Чем это должно было стать? Продолжением «Пана Тадеуша», которого все ожидали? Радовали его сейчас эти стихи, простые, как будто произнесенные невзначай; даже метрические шероховатости, поскольку стихи были написаны в спешке и без поправок, только увеличивали естественность течения. Отложил страницу. Взглянул на другую рукопись, из времен, когда хотел писать дальнейшие части «Дзядов»; было там о мальчике, заблудившемся среди могил, о песне лебеды и сорных трав на погосте… Бросил после недолгого колебания в огонь. Рукопись вспыхнула, свилась, как лопух, почернела, пожелтела и рассыпалась в прах…

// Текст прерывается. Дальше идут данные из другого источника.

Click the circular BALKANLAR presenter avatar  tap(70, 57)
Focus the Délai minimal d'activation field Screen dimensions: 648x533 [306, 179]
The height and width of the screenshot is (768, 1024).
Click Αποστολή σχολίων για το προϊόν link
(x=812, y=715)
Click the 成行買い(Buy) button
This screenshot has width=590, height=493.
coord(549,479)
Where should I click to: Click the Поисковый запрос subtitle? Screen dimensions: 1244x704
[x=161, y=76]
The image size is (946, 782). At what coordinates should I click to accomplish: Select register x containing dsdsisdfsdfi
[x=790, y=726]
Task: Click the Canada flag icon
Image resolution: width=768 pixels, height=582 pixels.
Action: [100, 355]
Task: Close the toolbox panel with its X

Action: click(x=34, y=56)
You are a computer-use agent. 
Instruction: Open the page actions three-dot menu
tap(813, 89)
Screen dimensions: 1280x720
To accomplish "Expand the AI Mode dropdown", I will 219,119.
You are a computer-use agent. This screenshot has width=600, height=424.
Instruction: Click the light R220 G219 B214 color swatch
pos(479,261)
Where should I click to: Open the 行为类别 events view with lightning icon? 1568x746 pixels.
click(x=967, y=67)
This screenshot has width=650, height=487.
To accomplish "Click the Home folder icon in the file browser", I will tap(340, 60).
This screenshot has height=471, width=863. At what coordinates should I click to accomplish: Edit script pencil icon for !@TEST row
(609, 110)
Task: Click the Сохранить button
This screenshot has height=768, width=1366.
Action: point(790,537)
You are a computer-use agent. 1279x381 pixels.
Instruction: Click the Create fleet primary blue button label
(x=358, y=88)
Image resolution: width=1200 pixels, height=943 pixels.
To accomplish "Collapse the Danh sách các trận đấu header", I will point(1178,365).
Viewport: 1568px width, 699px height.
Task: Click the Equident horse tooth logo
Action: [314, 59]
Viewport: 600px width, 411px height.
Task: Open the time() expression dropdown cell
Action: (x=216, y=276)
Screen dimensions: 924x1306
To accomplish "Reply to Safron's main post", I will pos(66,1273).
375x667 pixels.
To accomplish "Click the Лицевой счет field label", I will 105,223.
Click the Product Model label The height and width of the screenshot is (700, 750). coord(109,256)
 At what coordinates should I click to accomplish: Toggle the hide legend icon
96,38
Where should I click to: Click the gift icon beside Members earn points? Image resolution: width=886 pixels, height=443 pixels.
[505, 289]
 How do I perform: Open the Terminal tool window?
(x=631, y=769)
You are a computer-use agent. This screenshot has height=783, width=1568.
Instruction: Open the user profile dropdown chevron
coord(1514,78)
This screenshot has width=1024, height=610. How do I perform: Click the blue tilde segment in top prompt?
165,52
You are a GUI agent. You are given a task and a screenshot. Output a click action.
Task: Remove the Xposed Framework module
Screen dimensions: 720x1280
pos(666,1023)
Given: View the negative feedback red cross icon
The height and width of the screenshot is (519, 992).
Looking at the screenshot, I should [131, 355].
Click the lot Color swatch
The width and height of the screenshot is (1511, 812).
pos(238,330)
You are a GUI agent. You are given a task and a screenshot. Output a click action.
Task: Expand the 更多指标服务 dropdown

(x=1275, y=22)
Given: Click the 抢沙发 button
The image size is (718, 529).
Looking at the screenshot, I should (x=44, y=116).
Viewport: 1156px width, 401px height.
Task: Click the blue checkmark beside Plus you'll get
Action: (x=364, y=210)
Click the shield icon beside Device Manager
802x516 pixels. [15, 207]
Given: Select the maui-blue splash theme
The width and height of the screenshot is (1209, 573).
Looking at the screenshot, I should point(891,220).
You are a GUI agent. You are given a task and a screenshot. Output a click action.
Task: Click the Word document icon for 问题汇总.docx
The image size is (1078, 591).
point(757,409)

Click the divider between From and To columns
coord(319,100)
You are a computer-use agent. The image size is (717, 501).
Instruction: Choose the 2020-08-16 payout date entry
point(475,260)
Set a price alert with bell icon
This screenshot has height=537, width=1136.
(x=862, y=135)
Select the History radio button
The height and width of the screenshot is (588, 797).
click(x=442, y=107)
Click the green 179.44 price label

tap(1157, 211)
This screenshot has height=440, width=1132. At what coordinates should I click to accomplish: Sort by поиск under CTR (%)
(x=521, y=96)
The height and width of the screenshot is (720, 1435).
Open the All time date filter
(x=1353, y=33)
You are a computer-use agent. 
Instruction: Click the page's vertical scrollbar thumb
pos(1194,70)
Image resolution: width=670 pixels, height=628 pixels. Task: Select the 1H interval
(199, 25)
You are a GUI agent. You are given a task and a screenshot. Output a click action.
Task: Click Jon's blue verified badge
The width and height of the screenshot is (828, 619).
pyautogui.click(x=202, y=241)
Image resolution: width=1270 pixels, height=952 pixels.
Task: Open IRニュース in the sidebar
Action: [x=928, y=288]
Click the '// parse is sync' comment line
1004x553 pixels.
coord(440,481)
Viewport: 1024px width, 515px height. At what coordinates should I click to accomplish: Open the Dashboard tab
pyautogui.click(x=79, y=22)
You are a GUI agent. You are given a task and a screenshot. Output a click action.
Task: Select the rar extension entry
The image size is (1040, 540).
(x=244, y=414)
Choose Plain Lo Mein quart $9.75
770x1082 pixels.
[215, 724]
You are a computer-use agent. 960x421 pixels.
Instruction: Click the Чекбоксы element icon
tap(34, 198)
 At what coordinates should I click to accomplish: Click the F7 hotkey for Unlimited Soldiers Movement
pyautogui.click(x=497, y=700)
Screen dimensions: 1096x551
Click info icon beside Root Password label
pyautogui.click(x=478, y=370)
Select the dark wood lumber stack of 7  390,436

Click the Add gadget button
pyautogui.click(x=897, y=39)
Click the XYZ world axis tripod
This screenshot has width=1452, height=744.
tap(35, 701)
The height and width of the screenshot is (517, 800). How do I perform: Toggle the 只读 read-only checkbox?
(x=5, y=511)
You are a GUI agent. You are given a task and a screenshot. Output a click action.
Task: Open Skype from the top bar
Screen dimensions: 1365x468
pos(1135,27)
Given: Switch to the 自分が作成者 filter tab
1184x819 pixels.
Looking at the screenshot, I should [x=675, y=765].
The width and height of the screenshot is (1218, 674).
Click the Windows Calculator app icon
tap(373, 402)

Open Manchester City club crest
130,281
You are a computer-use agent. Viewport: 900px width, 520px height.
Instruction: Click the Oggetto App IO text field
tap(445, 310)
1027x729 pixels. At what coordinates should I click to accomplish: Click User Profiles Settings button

Сцена эта глубоко запечатлелась в памяти Владислава. Правда, он не вполне понимал тогда, зачем отец жжет свои бумаги, но чувствовал, что совершается какое-то важное дело, любовался огнем и помогал отцу, который вручал ему некоторые страницы и жестом указывал, какова должна быть их судьба. Понял одно: не все, что отец написал, должно быть сохранено. Испробовал позднее, спустя много лет после смерти отца, всеистребляющую силу пламени, когда приводил в порядок его наследство. И произошла удивительная вещь: стихия, которая как огонь вулкана очернила и ожгла эту великую и трудную жизнь, автору первого жизнеописания Адама Мицкевича послужила для уничтожения того, что не вмещалось в рамки общепринятых представлений о гении.
Мицкевич длинной обгоревшей палкой поправил Догорающие поленья; с явным удовольствием совершил он это действие. Сын зажег лампу, в свете которой ожила гравюра, представляющая святого Михаила Архангела. Вынырнул из полутьмы виленский пейзаж. На письменном столе два борющихся гипсовых медведя выступили из мрака.
В КРАЮ ВОСПОМИНАНИЯ
Эдвард Хлопицкий, парижский студент, осенью 1850 года навестил Мицкевича в доме на Рю де ла Санте, а год спустя вернулся в родную Вендзяголу, в Ковенском уезде. Встретился в Вильно с Одынцей, сыновьями супругов Маркевичей и Яном Чечотом; возобновил прежние знакомства и связи, приветствуемый всеми сердечно и, как он подметил, с оттенком уважения. И для этого были свои основания: ибо он возвращался из мировой столицы совершенно преображенный внешне и внутренне, физически и духовно; настоящий вояжер и притом студент парижских курсов. Из уст его звучала безупречная французская речь, а его изысканно-скромный наряд был предметом зависти виленских франтов. Да, теперь он, Эдвард Хлопицкий, — надежда национальной словесности и светский человек, познакомиться с которым мечтают здешние виленские красавицы. Но то, что в глазах интеллектуального мира придавало ему больше всего прелести, не имело ни малейшего отношения к его личным достоинствам. Всему виной был факт, которому он сам придавал немалый вес, а именно то обстоятельство, что он еще совсем недавно своими глазами видел Адама Мицкевича. Он сообщал теперь всем интересующимся кое-что из этих неполных и отрывочных воспоминании о встречах и беседах с Адамом, живописал перед ними словом, недостаточность и неполноту которого болезненно ощущал, фигуру поэта; старался не забыть ничего из произнесенных им фраз, причем ничего не прибавлять и не приукрашивать, нисколько не пытаясь выдвинуть себя на первый план, — совсем иначе, чем его тезка Одынец, который, не питая ни малейшего уважения к правде, предпочитал ей прекрасную выдумку.